Texto escrito por Pedro Gonçalves, retirado de
http://gaia.org.pt/node/14663No Sábado, 29 de Novembro, Dia Internacional Sem Compras, o GAIA - Grupo de Acção e Intervenção foi para as ruas assinalar este dia com a pretensão de contribuir para uma reflexão sobre os hábitos de consumo e apontar a(s) injustiça(s) do sistema capitalista. Pretende-se recriar novas ideias e novas formas de vida, respeitando a terra e a natureza, e reduzindo o consumo ao essencial.

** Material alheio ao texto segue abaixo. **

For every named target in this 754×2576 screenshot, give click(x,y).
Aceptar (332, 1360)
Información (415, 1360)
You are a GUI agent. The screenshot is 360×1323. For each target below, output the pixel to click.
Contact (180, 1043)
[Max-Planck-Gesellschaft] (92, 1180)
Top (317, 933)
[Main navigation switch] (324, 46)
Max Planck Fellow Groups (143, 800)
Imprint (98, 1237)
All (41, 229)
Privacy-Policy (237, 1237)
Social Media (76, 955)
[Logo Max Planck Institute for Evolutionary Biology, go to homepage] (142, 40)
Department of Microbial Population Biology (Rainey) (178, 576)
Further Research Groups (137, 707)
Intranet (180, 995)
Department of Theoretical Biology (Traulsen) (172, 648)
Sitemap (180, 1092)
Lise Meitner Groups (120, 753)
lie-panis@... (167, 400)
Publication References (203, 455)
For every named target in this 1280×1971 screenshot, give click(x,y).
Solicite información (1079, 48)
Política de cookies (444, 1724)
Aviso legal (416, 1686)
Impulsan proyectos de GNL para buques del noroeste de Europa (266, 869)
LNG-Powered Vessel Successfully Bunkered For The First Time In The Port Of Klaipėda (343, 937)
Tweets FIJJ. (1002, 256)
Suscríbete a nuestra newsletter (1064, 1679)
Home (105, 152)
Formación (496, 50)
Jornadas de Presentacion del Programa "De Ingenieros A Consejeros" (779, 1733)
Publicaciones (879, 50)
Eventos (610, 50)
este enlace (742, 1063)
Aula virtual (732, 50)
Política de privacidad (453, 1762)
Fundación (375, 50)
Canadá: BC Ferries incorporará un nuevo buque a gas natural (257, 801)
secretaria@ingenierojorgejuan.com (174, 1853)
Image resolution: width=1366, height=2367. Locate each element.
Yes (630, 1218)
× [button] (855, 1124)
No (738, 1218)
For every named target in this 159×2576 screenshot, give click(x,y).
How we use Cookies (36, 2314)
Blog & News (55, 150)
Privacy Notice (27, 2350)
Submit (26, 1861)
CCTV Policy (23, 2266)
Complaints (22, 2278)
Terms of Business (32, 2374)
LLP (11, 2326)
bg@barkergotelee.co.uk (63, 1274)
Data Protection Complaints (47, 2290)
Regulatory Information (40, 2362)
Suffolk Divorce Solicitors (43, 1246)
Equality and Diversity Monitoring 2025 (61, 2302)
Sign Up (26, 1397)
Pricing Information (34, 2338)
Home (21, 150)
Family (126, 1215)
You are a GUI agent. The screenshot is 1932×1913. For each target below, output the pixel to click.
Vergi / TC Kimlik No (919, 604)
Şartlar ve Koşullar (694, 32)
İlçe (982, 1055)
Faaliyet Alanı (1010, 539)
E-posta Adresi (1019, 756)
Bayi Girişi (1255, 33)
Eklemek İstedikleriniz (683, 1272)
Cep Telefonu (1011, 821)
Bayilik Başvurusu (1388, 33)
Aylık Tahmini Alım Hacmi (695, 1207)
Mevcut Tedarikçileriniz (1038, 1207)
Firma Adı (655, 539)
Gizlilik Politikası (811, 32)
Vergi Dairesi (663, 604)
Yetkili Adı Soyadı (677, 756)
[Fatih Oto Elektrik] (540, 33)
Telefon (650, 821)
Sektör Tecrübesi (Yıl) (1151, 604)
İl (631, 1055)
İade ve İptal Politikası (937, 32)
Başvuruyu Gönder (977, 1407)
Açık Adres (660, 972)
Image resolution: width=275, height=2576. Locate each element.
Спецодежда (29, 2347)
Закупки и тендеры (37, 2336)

Realizou-se também na Casa da Horta uma feira de trocas, na qual GAIA participou, na sede do GAIA, feira organizada pela Associação Cultural Casa da Horta e que se realizou no seu interior devido à enorme chuvada que se fez sentir neste dia. Mesmo assim cerca de 2 dezenas pessoas compareceram para trocar e trocou-se alguns produtos, assim como se apontou serviços num quadro para possíveis trocas no futuro. Este quadro vai estar sempre na Casa da Horta e pode ser actualizado e utilizado por tod@s.
Texto escrito por João Aguiar, retirado de
http://gaia.org.pt/node/2725 Dia Sem Compras comemorado com Loja Grátis na baixa lisboeta
No passado Domingo, 24 de Novembro de 2007, a Reutilização do Velho saiu à rua com o intuito de afligir a Compra do Novo. O mote foi o Dia sem Compras, e o objectivo apresentar a Reutilização como uma alternativa lógica, sensata e ecológica, ao consumo excessivo de produtos novos nas superfícies comerciais. A Loja Grátis, composta por dois carrinhos de compras, um porta-cabides com rodas, e cerca de quinze persuasivos vendedores, içou a âncora do Grupo Desportivo da Mouraria pelas três da tarde e rolou pela colina abaixo até ao Martim Moniz. Chegada à Praça da Figueira, foi feita a sua primeira venda: um casaco de pele em tom castanho, com aspecto de novo! O negócio foi assinalado publicamente: "Vendido pela módica quantia de Zero Euros e Zero Cêntimos!!!".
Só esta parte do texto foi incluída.